Marilyn Price

Marilyn Price
Trips for Kids
Mill Valley, CA
I hope to work at Trips for Kids foreverMarilyn Price, 67, is Founding Director of Trips for Kids (TFK) – a national non-profit that takes underserved youth on daylong mountain bike rides. During these adventures, youth have fun while developing valuable life skills. Kids gain confidence, a greater appreciation for the environment, and a healthy dose of exercise. As the kids say, "I learned I am stronger than I thought" and "I learned if you keep trying you can get to the top."
TFK also offers after-school earn-a-bike/job training classes. While learning how to build and repair bikes, kids master skills in mechanics, patience, follow-through, and hard work. As they learn, youth earn points toward bikes, helmets, and parts of their own. Marilyn says that if you give a child a bike, one day it will get a flat. If you teach a child how to fix a flat, they can ride farther. But one day the brakes will wear out or the chain may break. If you teach a child how to build a bike, they will ride forever.

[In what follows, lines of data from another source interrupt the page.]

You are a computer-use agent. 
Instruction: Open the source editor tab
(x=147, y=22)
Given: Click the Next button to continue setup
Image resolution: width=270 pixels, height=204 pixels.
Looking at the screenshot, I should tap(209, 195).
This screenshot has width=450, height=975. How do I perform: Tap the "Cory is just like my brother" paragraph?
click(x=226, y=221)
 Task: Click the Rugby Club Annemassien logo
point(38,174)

Marilyn started TFK in the San Francisco Bay Area with no money, equipment, resources, or road map to follow. Marilyn overcame the financial and organization obstacles with her characteristic enthusiasm, kindly persistence, and ability to network. She pulled together social service organizations, volunteers, bike industry sponsors, community advocates, celebrities, and the media. What began as a volunteer effort in her living room has grown into a national organization with an office and bicycle thrift shop, a warehouse for training workshops, and a fleet of vans that take bike classes to inner-city schools.
Marilyn’s Re-Cyclery Thrift Shop is the largest of its kind in the country and is a community center for affordable and environmentally sound transportation. This green business raises half of the organization’s operating budget, providing self-sufficiency, stability, and sustainability for TFK. Brilliant!

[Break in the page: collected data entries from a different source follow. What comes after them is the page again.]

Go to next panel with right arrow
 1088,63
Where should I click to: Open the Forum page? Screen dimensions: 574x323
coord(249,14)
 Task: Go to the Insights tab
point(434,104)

In 1999 and at the age of 59, Marilyn launched a national program to set up TFK chapters across the United States and Canada. Her willingness to help others has given many the courage and support to start chapters in their communities. There are now 63 financially independent chapters, each one modeled after her Bay Area work. Every year, TFK serves over 8.000 disadvantaged kids. While some of these youth live in the inner city, some live on reservations, and others are in treatment programs, they all share a common thread – they are low-income kids facing an army of challenges.
The growing national movement to Leave No Child Inside underscores the need for Marilyn’s innovative work; kids today are short on time outdoors. Evidence links this shortfall to lower confidence, creativity, and intelligence. Children are more depressed, distracted, and overweight because no one is taking them out to play. For youth living in poverty and the inner city, these problems are compounded. These kids are particularly vulnerable to high-risk activities such as drugs, gangs, and crime. Her simple approach to let kids explore the outdoors on bikes is working wonders.